PASADENA, Md. (AP) — A miniature Australian shepherd dashes down a long yellow tunnel, up and down a steep plank and through a plastic tire swing, his owner cheering him on the whole time.

It's just a typical practice session at the Pawzazz dog agility team headquarters in Pasadena, where canines of all shapes and sizes, colors and breeds learn to navigate a maze of obstacles in preparation for competitions.

The team is part of the Kinder Pup obedience school started by Terry Wright and Debbie Hutchinson in 1988. Hutchinson, the main agility instructor, said dog owners usually bring their pets in for obedience training, see the dogs leaping through the obstacles and are intrigued.

"They get addicted," Wright said.

Twenty-seven dogs — and their masters — on Pawzazz trained most of September for the 2009 North American Dog Agility Council championships in Shelbyville, Tenn. Dogs from all over the continent competed Sept. 23-27 as judges score them in categories including speed and accuracy.

Cody, the Australian shepherd, is deaf, making his fancy paw work all the more impressive, said his owner, Leanne Lohmeyer of Kent Island.

He's the first deaf canine to go through agility training at Kinder Pup, and he has exceeded all expectations.

Lohmeyer, who also has a cockapoo in Pawzazz, boasts that Cody has won at least 40 titles at agility competitions and has made it to the "elite" category, the highest ranking in the sport.

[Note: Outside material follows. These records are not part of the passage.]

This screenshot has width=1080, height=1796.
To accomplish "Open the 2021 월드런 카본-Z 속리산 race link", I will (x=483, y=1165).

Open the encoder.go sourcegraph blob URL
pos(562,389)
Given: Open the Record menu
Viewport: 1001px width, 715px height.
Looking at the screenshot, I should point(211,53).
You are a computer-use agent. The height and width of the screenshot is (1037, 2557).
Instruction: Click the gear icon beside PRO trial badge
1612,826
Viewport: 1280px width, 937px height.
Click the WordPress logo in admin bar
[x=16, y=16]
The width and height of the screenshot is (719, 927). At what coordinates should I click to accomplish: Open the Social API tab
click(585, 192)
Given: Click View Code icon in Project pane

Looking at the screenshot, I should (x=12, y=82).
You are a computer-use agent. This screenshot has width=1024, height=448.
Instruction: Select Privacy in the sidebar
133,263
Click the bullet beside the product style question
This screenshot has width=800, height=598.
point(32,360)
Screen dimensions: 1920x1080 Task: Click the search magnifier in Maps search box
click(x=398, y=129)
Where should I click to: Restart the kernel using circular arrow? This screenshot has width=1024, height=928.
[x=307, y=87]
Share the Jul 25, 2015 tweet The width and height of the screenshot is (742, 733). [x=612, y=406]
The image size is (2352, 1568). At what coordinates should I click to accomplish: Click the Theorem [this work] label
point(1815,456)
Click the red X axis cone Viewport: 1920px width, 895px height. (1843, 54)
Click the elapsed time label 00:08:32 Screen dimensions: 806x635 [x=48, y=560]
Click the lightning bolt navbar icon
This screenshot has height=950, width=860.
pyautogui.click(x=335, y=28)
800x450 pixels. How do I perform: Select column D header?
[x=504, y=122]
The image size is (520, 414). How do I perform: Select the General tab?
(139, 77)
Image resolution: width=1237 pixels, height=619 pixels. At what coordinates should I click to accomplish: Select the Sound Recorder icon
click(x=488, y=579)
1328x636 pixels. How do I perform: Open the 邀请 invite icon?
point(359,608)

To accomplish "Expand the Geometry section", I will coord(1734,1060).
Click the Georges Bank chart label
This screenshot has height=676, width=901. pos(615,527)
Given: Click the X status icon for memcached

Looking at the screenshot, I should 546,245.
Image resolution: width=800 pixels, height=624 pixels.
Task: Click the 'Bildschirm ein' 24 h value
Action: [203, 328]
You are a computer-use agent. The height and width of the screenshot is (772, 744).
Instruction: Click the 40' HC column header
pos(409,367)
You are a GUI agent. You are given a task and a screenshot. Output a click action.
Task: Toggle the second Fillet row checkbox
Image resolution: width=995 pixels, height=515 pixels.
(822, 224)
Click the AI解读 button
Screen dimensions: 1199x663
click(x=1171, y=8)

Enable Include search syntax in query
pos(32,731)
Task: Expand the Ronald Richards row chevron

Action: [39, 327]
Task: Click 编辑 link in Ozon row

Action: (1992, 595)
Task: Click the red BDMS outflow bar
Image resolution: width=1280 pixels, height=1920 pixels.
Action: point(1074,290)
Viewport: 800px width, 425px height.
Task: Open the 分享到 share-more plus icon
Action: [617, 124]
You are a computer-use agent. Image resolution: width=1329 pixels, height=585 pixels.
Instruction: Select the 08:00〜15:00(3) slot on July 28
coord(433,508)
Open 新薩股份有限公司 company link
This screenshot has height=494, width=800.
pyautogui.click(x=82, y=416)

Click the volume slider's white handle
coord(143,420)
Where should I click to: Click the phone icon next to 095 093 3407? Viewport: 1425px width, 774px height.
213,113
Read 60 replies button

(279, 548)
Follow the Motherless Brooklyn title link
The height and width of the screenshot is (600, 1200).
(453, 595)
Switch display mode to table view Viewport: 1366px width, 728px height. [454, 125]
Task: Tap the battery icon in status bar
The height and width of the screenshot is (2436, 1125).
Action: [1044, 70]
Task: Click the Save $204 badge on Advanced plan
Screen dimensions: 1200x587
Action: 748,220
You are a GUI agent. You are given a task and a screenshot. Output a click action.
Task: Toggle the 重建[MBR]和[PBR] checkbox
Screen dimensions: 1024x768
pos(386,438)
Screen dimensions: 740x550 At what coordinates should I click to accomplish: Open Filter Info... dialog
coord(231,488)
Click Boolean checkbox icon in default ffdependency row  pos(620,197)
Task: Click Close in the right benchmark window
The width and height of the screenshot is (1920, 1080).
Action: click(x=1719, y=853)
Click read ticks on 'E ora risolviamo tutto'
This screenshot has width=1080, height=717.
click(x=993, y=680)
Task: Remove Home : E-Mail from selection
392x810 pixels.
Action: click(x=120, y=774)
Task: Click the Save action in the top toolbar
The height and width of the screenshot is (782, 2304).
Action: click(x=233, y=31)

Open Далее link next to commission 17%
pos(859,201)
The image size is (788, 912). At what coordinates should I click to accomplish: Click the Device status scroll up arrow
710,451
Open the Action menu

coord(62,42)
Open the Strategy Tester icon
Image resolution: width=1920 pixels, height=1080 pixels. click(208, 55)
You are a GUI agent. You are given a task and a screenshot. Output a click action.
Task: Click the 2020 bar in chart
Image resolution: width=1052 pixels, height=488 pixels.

Most of the canines in Pawzazz are elites, Wright said.

"As long as he's looking at me the whole time, he can do it," Lohmeyer said.

Hutchinson and Wright have trained him just the same as all the other dogs.

"We never made excuses. We just figured out different ways to do (the obstacles)," Lohmeyer said.

A typical course includes about eight different obstacles, each testing different forms of agility. There are seesaws, tunnels, planks, hoops and the weave poles, a line of skinny metal poles that the dogs dart in and out of as they run through the course.

Hutchinson said there's no one way to train a dog in agility, though most canines can master the skills in eight to 12 weeks.

"Each dog that comes here is an individual, and there's no cookie-cutter model that says this is the way it has to be done," she said.

Lisa Krizan of Odenton has brought seven dogs to Kinder Pup over the last 19 years.

"I like seeing the light bulb go off in the dog's mind when they learn something new," Krizan said. "And there's so much wisdom from Terry and Debbie about how dogs behave."

Wright has more than 40 years of experience with obedience training. She got into the field after she adopted an abused dog and brought him to a trainer.

"He was impressed with the work that I had already done, and offered me an apprenticeship," Wright said.

But her involvement in agility training came much later, after she and Hutchinson founded Kinder Pup on a sprawling plot of land off Baltimore-Annapolis Boulevard.

Hutchinson was teaching an obedience class in the early 1990s when she met Kim Duff, a trainer from England who suggested that Hutchinson begin offering agility classes.

"She said, 'I think you guys would really like this,' and she taught the first class," Hutchinson said. "She taught here for three years."

In the early days, there were about eight dogs on Pawzazz. Now there are about 60 canines on the team, though not all compete. Their handlers come from as far away as Frederick and Northern Virginia.

"It's the people. We're like a family," Patty Kimball said. The Laurel woman has brought her dogs to Kinder Pup for 17 years, and her daughter now also is part of Pawzazz.

Yes, the dogs compete against each other, but it's a friendly kind of competition, Kimball said.

"We support each other," she said.

Wright said it's important to note that all the Pawzazz dogs are, above all else, beloved pets. The competitive part is secondary.

"The owners got into because it was something their dogs would like to do," Wright said.

Longtime Pawzazz member and agility judge Jean Wilkins of Elkridge seconded that.

"You watch them running, and you know they're having a ball," Wilkins said.